Demirağ yazısına dönelim, GİRİŞ’te diyor ki.

– “1993 yılının sonlarına doğru ünlü Tercüman Gazetesinin kan kaybının önüne geçilerek atılım yapılma projesi için teklif almıştım. Bıçkın gibi delikanlıydım. Ancak büyüklerime sormadan, istişare etmeden de boşuna adım atma niyetim yoktu. Kafamda bir sürü proje vardı. Bir taraftan Tercüman’ı Türkiye’nin yeniden bir numaralı gazetesi yapmak, diğer taraftan Milliyetçi-Ülkücü genç kalemlere geniş imkanlar sunacak gazete okulu oluşturma planım vardı. Merhum Başbuğ Alparslan Türkeş’e vardım. Yapılan teklifi ve projeyi heyecan ile anlattım. Sakince dinledi. İlk tepkisi ‘Çok güvenme, genç yaşta hayal kırıklığı insanı ömür boyu takip eder’ telkini ile başladı konuşmaya… Tercüman’ın 1980 öncesi ve sonrası Milliyetçi-Ülkücü haberlere traj kaygısı ile yer vermesine rağmen, ülkücülerin özlemindeki “milli kuruluş” olmadığını hatırlattı. Ve başladı anlatmaya: ’12 Eylül’den önce Tercüman’ın sahibi Kemal Ilıcak benimle görüşmek istemiş. Ülkücü şehidimizin cenazesi için İstanbul’daydım. Önce başsağlığı diledi. Ardından gazete ve matbaalarına komünist teröristlerin saldırılarda bulunduğunu binaların ve inşaası süren Tercüman Konutları şantiyesinin korunması için ülkücü gençlerden yardım talep ettiğini uygun lisan ile söyledi. Öfkelendim. ‘Devletin polisi var jandarması var. Ülkücü gençleri kim koruyacak!’ diye çıkıştım. Kemal Bey kibarca polisin de siyasete bulaştığını, ülkücü gençleri işçi olarak istihdam etmek istediğine dair laf evirip çevirdi. En son dayanamadım: ‘Peki ya Kemal Bey, bizim ülkücü gençleri her gün hedef gösterip vurduran Aydınlık Gazetesi’ni niye Tercüman’ın matbasında basıyorsunuz?‘ diye lafı gediğine koydum. Suçüstü yakalanmış gibi telaşa kapıldı. ‘Aman efendim, bunun hiç bir kiymet-i harbiyesi yok. 5-6 bin gazete basıyoruz. Bunu da Amerikan Büyükelçisi’nin ricası ile yapıyoruz‘ demez mi? ‘Özürünüz kabahatinizden büyük’ diyerek ayağa kalktım. Ilıcak da çekti gitti…”

ERDOĞAN’A AŞIK OLMUŞ

Bir gün sonra (29/7/2017) “Perinçek’e tavsiye” başlıklı makalesinde söze, “Hatadan dönmek erdemdir” diye başladı Demirağ. Perinçek için “bizim çizgimize geldi” dedi. Ama “gladyonun prensesi” ifadesinin Meral Akşener’e iftira olduğunu belirtti. ( http://www.yenicaggazetesi.com.tr/perinceke-tavsiye-43694yy.htm )

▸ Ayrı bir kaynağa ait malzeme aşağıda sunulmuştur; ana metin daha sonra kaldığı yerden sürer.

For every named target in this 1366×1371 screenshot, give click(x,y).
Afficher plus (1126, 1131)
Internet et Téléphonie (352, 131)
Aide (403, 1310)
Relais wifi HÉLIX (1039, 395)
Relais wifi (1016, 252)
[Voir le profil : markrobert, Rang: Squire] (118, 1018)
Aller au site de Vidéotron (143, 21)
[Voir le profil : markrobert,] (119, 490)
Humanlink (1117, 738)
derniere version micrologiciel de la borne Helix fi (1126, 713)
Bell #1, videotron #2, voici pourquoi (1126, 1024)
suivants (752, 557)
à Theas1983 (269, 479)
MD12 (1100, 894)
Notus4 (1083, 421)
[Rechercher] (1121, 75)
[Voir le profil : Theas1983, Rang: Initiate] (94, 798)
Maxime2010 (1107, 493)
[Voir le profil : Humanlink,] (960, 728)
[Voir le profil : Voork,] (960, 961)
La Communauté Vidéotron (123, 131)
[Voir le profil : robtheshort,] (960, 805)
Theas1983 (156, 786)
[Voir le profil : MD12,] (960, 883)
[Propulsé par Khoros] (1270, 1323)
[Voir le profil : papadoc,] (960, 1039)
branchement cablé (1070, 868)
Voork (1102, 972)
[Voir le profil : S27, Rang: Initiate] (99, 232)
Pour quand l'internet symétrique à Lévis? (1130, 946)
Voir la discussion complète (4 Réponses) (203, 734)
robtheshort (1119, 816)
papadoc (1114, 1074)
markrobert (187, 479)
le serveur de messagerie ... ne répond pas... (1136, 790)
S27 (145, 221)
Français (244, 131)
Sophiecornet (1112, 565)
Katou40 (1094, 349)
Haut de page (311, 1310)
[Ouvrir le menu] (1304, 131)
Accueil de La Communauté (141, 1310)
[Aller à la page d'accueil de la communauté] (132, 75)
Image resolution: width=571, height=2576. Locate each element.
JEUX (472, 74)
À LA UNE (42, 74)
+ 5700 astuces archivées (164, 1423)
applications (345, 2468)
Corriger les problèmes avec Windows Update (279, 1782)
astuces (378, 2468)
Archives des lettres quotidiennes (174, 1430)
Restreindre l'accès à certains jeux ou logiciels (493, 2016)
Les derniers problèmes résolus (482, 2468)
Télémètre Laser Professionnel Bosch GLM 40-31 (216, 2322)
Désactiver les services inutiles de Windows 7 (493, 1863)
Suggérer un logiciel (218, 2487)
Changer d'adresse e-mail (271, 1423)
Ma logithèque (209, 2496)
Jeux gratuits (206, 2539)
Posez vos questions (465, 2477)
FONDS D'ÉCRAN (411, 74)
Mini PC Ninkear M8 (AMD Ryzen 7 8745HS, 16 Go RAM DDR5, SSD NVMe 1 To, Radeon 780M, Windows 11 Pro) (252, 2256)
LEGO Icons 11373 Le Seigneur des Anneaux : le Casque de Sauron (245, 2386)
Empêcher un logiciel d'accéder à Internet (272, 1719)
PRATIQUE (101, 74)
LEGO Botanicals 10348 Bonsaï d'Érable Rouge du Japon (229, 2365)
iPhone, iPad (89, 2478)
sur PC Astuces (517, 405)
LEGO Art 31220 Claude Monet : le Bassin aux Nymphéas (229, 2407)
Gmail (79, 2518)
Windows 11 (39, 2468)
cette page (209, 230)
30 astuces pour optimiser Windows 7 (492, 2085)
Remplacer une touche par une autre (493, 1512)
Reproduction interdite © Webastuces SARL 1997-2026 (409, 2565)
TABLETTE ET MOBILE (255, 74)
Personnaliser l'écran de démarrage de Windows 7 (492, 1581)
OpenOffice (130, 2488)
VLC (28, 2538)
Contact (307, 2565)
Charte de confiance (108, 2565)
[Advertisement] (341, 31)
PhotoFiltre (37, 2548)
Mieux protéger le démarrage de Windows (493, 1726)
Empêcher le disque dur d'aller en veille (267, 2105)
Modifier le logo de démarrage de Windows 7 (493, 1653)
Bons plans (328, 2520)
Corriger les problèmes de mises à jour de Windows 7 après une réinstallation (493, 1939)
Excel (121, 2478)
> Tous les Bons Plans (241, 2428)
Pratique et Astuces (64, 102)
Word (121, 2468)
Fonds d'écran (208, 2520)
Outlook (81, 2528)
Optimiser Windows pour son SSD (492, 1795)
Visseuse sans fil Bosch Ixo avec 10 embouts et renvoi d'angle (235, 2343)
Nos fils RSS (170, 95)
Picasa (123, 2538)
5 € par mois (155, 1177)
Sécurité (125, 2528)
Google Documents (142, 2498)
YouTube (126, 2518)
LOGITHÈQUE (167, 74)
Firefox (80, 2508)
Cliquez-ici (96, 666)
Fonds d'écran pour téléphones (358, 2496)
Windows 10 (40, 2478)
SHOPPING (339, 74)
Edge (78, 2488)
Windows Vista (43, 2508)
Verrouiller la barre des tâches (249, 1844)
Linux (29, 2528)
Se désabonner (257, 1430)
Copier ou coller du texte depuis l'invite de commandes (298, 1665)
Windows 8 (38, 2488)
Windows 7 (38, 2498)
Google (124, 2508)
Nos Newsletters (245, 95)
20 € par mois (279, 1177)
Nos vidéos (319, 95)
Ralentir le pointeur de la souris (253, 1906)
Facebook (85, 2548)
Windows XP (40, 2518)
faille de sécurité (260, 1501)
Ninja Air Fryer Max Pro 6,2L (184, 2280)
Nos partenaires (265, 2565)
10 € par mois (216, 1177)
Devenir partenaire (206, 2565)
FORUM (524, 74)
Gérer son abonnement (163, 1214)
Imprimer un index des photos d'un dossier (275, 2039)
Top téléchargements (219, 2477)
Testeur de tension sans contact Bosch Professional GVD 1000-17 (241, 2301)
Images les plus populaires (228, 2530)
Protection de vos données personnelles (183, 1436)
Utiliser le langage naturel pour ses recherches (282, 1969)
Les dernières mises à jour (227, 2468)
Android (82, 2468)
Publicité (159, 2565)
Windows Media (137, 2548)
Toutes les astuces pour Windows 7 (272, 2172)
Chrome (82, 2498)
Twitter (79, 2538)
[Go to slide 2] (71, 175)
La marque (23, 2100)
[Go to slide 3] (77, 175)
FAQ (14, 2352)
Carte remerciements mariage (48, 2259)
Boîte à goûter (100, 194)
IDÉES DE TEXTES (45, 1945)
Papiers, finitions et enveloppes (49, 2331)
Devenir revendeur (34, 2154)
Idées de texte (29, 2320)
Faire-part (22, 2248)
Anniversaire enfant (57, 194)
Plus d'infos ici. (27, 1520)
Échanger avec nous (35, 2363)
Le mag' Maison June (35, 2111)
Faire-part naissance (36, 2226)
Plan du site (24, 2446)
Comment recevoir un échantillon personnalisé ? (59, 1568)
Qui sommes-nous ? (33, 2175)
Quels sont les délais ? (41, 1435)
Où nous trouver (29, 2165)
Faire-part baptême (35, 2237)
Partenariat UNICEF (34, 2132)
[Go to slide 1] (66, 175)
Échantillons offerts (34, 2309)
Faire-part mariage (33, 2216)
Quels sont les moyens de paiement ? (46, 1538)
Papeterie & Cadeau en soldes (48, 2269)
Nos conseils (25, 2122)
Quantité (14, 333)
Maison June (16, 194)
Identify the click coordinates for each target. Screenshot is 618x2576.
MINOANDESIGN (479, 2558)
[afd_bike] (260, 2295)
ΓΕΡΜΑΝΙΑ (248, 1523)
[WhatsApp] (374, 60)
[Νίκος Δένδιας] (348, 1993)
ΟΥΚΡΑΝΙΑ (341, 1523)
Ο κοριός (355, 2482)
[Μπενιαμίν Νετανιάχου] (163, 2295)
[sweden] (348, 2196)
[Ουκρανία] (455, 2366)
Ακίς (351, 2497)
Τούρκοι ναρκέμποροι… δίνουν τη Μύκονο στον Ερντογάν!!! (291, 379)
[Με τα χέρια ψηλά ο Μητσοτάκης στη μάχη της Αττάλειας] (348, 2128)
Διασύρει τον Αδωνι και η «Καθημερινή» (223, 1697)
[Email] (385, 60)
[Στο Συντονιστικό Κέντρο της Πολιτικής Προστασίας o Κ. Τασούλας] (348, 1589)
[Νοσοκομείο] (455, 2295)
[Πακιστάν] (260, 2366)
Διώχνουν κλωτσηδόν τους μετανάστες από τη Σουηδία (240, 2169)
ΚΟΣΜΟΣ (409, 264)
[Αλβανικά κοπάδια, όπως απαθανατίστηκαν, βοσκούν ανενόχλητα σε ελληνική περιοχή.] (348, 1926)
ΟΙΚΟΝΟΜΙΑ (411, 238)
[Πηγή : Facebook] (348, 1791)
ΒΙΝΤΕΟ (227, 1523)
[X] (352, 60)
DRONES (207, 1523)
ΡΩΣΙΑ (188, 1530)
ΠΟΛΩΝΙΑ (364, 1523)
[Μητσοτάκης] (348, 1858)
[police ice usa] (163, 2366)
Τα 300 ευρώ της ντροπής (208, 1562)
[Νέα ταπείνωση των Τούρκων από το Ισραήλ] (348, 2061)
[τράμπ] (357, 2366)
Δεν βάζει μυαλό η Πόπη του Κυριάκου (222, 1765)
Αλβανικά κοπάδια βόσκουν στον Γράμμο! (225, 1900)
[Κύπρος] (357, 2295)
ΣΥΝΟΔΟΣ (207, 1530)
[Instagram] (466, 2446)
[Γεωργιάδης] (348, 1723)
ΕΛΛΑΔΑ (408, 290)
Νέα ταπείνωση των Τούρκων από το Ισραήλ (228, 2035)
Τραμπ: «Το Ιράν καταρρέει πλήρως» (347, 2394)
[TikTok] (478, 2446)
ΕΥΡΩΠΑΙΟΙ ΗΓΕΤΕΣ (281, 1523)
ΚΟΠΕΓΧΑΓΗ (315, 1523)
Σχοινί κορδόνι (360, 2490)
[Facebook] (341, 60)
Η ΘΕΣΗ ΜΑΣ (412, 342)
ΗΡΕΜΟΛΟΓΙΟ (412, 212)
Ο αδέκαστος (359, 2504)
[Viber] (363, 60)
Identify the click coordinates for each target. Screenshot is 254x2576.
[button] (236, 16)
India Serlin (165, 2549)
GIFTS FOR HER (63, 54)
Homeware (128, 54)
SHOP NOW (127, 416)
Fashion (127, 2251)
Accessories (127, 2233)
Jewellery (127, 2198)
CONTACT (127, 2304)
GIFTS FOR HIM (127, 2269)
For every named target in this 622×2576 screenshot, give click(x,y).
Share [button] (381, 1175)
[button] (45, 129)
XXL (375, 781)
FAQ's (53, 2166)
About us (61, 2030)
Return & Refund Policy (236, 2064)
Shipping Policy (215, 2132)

Makalesinin içeriği, ciddiyetsiz ciddi iddalarla dolu.
Üşenmeden uzunca bir alıntı yapalım.
Sıkılmadan okuyalım:

– “… Bir anda ‘Askerci’ kesildi. Balyoz ve Ergenekon zanlısı askerleri herkesten çok savunarak taraftar toplamaya çalıştı. Tahliye oldu, en yakın arkadaşlarını yemeye başladı. Aydınlık Gazetesi’ne müdahale etti. Yazarlarını hain ilan etti. Ulusal Kanal’a karıştı programcılarını kovdurdu. TGB’ye müdahale etti idealist gençleri küstürüp, dağıttı. En yakınlarından merhum Emcet Olcaytu küs öldü. Yalçın Küçük’e hakaretler yağdırdı. İşçi Partisi’ni Vatan’a çeviren ekipten yanında kim kaldı? Milli Merkez’i dağıttı.”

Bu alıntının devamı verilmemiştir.